A JetBlue Airways pilot has reported striking a drone on final approach to John F. Kennedy International Airport this morning, in an incident the Federal Aviation Administration is now investigating.
The pilot of Flight 948, an Airbus A321 arriving from Las Vegas, told air traffic control at approximately 7:15 a.m.: "We collided with a drone back there in the turn. It hit us right above the cockpit." The aircraft was at roughly 3,000 feet near Sea Bright, New Jersey - about 10 to 12 miles from JFK - when the suspected strike occurred, according to Flightradar24 data. It landed safely six minutes later.
Post-flight inspections found no evidence of damage, both the FAA and JetBlue said. The FAA is investigating. "Safety is JetBlue's first priority, and we will assist with any relevant investigations," the airline said in a statement.
If confirmed, it could be one of the first known collisions between a drone and a commercial passenger aircraft in the United States. The FAA receives more than 100 drone sighting reports near US airports every month.
The incident follows a near-miss Friday, when a United Airlines crew reported a drone passing roughly 100 feet below their aircraft on approach to Newark Liberty International Airport. Both airports serve the New York metropolitan area, which is currently hosting FIFA World Cup matches at MetLife Stadium in New Jersey. US authorities have seized more than 300 drones near World Cup venues since the tournament began June 11, according to the Transportation Security Administration. The FAA said it is unclear whether Monday's JFK incident is related.
For insurance professionals, the more pressing question is liability, and it is genuinely unsettled.

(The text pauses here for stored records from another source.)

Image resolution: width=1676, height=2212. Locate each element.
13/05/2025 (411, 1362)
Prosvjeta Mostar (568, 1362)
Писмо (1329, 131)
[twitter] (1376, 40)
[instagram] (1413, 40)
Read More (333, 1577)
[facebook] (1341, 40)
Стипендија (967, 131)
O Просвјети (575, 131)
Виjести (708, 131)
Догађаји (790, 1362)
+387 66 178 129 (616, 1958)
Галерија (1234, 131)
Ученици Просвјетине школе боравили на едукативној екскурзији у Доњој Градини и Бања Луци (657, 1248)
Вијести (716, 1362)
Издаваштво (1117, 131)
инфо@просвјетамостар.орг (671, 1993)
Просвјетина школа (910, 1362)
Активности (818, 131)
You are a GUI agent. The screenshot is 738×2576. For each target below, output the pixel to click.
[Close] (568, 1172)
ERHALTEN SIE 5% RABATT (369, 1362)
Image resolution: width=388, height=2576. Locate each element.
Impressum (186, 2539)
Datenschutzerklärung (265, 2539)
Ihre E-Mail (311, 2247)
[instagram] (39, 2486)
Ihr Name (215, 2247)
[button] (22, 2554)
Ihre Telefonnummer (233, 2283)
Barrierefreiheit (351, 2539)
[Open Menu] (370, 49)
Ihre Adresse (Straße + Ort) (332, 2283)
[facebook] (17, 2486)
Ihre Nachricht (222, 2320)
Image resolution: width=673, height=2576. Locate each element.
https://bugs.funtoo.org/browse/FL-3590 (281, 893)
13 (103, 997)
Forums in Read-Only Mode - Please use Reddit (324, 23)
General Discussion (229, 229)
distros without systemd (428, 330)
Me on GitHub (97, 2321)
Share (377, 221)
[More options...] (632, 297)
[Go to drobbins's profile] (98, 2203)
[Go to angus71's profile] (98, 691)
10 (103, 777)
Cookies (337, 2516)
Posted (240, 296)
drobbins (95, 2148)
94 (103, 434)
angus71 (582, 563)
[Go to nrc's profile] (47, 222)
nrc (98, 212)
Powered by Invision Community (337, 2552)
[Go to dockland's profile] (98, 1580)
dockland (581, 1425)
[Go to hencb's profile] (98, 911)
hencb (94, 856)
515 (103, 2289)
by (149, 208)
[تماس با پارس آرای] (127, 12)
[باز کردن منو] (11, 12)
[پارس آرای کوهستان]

When an unauthorized drone strikes a commercial aircraft, the responsibility chain depends entirely on whether the operator can be identified. Drones recovered intact can be traced. Those that disintegrate on impact - likely on a collision at approach speed - often cannot. If the operator is never found, the airline's own hull and liability policies absorb the damage. In a scenario where a drone ingestion causes an engine failure or passenger injuries, that exposure runs to the tens of millions.
The drone operator, if identified, faces civil FAA penalties of up to $75,000 per violation and potential criminal charges - but faces those penalties with no insurance backstop. Flying in controlled airspace around an airport without authorization, which is what an operator would need to do to place a drone at 3,000 feet on a commercial approach path, voids coverage under virtually every drone policy on the market. SkyWatch, one of the leading drone insurance platforms, is explicit: policies "do not cover flights conducted in violation of FAA regulations. Flying legally is the baseline for your coverage to hold."
That means the operator liable for an incident like Monday's - facing subrogation claims from the airline's insurer, and potentially from passengers if anyone had been hurt - would have no coverage at all.
As Insurance Business America has reported on how drones are reshaping aviation underwriting, William Tabbert of Starfish Specialty Insurance Services has warned that underwriters now need to evaluate how UAS and traditional aircraft "can safely and efficiently coexist within shared airspace." Monday's report makes that question considerably less theoretical.
Earlier this year, the Department of Transportation proposed allowing drones to fly beyond the visual line of sight of their operators - a change that would dramatically expand commercial drone activity across US airspace. When that proposal emerged, Insurance Business America noted the structural pressure it would place on aviation insurance programs. More drones, more airspace conflict, and a liability framework that has not kept pace with either.
The FAA's investigation will determine whether physical evidence of a strike is found on the aircraft - the difference between a confirmed collision and a pilot report. Either way, the broader exposure is not going away. The drone population near US airports is growing. The liability rules governing what happens when one meets a commercial jet are not.